Let $m$ be a signed measure. For any set $A$, define the upper upper variation $m^+(A)$ as $\sup \{m(B) : B\subset A\}$ and the lower variation $\sup \{-m(B) : B\subset A\}$. We’re of course restricting ourselves to measurable subsets $B$ of $A$ here.
Let’s check that $m^+$ is additive. If $X$ and $Y$ are two disjoint measurable sets with subsets $B_X, B_Y$, then $m^+(X\cup Y) \geq m(B_X \cup B_Y) = m(B_X) + m(B_Y)$. Taking the supremum over the rightmost sum gives us $m^+(X\cup Y) \geq m^+(X) + m^+(Y)$. On the other hand, $m^+(X) + m^+(Y) \geq m(B_X) + m(B_Y) = m(B_X \cup B_Y)$. Taking the supremum again yields $m^+(X) + m^+(Y) \geq m^+(X\cup Y)$. It’s easy to extend this argument to $\sigma$-additivity as well, and obviously it follows that $m^-$ is also $\sigma$-additive by similar reasoning.
Observe, then, that $m^+$ and $m^-$ are both (unsigned) measures, since $\emptyset$ is measurable with signed measure 0.
Let’s try to understand the behavior of signed measures and their upper/lower variations.
Theorem A. You can’t have both $m(A) = \infty$ and $m(B) = -\infty$. This would break additivity: $m(A) = m(A \setminus B) + m(B)$, so $m(A \setminus B)$ is undefined.

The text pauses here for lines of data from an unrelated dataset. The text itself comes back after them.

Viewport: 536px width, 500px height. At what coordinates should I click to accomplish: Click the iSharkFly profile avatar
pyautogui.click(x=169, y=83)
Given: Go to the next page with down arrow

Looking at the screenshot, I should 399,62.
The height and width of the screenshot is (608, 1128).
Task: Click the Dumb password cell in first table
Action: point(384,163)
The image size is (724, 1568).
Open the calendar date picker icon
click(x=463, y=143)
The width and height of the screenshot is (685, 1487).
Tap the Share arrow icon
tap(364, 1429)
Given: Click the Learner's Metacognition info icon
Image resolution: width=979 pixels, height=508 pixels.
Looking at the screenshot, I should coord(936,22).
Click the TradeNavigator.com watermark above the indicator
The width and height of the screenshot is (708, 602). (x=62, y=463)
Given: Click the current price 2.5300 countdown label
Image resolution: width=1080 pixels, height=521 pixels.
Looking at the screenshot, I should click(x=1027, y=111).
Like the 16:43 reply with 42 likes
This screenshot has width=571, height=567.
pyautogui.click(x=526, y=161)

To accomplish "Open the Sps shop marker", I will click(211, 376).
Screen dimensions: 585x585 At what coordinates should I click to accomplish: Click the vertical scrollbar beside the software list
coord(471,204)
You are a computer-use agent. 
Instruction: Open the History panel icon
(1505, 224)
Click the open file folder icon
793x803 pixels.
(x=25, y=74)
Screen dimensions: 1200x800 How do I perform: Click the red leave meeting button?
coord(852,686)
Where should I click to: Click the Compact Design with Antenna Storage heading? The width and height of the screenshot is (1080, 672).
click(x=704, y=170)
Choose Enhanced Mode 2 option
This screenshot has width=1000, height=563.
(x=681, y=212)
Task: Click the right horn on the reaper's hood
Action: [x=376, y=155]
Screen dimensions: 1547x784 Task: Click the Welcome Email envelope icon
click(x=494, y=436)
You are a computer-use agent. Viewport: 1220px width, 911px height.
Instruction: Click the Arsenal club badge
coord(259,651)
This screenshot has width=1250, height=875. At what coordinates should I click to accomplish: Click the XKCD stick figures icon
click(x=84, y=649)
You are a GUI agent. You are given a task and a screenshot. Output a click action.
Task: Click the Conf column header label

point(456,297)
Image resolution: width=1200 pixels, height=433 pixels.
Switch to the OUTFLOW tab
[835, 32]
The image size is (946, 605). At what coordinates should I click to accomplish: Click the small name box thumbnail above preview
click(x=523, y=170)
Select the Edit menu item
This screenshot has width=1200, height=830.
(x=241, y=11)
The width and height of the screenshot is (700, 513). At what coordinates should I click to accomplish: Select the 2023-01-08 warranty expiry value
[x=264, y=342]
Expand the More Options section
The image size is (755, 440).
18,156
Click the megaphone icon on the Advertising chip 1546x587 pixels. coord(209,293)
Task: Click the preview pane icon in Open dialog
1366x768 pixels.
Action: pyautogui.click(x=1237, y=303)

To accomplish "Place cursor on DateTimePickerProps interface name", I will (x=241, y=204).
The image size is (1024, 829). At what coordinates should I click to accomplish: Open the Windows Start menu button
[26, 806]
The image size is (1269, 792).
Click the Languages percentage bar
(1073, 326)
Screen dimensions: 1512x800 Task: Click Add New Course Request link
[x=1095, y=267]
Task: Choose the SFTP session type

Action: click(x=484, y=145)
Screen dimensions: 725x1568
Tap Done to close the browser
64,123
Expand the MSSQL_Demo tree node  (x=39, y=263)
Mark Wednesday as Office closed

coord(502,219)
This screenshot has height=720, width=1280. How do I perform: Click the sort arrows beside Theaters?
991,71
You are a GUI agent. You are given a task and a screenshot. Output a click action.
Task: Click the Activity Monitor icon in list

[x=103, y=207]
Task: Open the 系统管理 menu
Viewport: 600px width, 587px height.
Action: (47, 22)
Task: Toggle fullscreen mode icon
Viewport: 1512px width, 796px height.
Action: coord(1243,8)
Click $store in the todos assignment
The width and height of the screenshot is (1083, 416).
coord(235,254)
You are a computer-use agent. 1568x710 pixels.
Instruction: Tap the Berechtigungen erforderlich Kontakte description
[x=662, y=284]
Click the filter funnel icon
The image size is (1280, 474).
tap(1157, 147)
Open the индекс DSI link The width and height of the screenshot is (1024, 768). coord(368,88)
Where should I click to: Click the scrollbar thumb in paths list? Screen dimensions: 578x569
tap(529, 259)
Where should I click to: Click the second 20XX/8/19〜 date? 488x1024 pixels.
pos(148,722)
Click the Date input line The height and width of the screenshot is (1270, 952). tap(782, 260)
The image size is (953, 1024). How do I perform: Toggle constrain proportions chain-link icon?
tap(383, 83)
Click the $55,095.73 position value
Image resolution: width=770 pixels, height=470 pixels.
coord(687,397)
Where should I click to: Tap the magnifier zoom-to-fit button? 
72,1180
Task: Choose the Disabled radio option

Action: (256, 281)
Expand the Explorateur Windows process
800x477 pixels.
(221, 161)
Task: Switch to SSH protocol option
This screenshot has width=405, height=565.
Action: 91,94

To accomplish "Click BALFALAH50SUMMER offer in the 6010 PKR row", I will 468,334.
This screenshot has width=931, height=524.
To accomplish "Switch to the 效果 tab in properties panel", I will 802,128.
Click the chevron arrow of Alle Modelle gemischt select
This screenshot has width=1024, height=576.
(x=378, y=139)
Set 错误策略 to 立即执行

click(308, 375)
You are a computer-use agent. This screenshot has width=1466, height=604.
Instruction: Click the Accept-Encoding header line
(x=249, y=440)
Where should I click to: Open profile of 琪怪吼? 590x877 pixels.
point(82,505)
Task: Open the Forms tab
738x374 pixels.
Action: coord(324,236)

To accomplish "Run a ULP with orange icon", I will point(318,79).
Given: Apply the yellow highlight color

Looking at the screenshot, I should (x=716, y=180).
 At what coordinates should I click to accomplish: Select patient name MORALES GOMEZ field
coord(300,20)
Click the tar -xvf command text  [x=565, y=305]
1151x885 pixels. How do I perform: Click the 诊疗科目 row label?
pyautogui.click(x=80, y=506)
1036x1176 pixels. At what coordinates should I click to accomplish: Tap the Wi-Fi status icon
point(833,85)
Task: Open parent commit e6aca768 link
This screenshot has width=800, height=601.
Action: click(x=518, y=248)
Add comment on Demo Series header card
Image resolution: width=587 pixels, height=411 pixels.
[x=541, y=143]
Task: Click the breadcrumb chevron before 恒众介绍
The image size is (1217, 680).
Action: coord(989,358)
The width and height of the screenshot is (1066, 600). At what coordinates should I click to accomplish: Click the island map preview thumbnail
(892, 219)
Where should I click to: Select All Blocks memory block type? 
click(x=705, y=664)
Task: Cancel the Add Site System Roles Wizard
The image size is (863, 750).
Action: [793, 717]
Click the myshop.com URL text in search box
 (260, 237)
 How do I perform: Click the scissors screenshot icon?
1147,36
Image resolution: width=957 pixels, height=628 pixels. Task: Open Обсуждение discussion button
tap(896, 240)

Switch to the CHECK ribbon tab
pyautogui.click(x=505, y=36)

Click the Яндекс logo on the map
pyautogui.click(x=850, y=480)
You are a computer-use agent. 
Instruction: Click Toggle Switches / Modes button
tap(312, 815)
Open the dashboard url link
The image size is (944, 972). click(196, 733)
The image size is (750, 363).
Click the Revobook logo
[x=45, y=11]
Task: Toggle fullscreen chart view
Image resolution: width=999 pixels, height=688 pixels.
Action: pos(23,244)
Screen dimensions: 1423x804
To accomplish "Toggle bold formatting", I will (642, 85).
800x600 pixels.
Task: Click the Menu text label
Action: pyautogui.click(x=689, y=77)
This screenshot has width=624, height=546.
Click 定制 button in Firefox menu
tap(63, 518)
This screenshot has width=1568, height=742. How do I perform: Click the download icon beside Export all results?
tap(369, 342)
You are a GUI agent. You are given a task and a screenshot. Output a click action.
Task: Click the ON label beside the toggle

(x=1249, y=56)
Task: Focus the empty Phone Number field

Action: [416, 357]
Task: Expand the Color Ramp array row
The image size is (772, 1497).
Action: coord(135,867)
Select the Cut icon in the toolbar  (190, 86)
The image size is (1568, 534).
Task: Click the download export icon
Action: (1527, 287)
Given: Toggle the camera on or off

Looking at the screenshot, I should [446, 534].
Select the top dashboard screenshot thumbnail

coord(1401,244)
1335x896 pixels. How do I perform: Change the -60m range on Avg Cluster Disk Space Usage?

Theorem B. $m(B) = \infty, B \subset A$ implies $m(A) = \infty$. Proof is obvious given the above theorem.
Theorem C. Upward and downward continuity of signed measure. Proof is exactly the same as the case of unsigned measures.
Theorem D. $m^+(A) = \infty$ implies $m(A) = \infty$.
Proof. We basically just carve out disjoint chunks of $A$ so that the union of them is arbitrarily large. Let $A_1 = A$ and find $B_1 \subset A_1$ with $m(B_1) > 1$. If $m(B_1) = \infty$, we’re done. Otherwise, subtract this out of $A_1$; call the remainder $A_2$. Its measure is still infinite, so keep going in this way; we end up with disjoint $B_k$ whose measures are all greater than 1. Let $B = \cup B_k$; clearly $m(B) = \infty$, so $m(A) = \infty$. $\blacksquare$
A set is totally positive if each of its subsets has non-negative measure. Similarly for totally negative. (A set is a null set if each of its subsets has zero measure.) The existence of such sets is not, in fact, obvious.
Theorem E. Suppose $-\infty < m(A) < 0$. Then $m(B) \leq m(A)$ for some totally negative $B \subset A$.
Proof. Set $A_0 = A$. We can, by definition of the supremum, find some $B_1 \subset A_0$ with $m(B_1) \geq m^+(A_0)/2 \geq 0$. Subtract this out of $A_0$ and call the result $A_1$. Keep doing this infinitely and let $A^* = \cap A_i = A \setminus \cup B_i$. The $B_i$’s are disjoint, so $m(A^*) = m(A) – \sum m(B_i) \leq m(A)$. If some $C \subset A^*$ remains with $m(C) > 0$, then for each $i$ we have $m^+(A_i) \geq m(C)$, hence $m(B_i) \geq m(C)/2$ and the sum diverges.
Theorem F. Suppose $\infty > m(A) > 0$. Then $m(B) \geq m(A)$ for some totally positive $B \subset A$. This is an obvious corollary of Theorem E.
Theorem G. If $m^+(A) = c < \infty$, then this is actually achieved: $m(B) = c$ for some totally positive $B \subset A$. Similarly for $m^-(A)$.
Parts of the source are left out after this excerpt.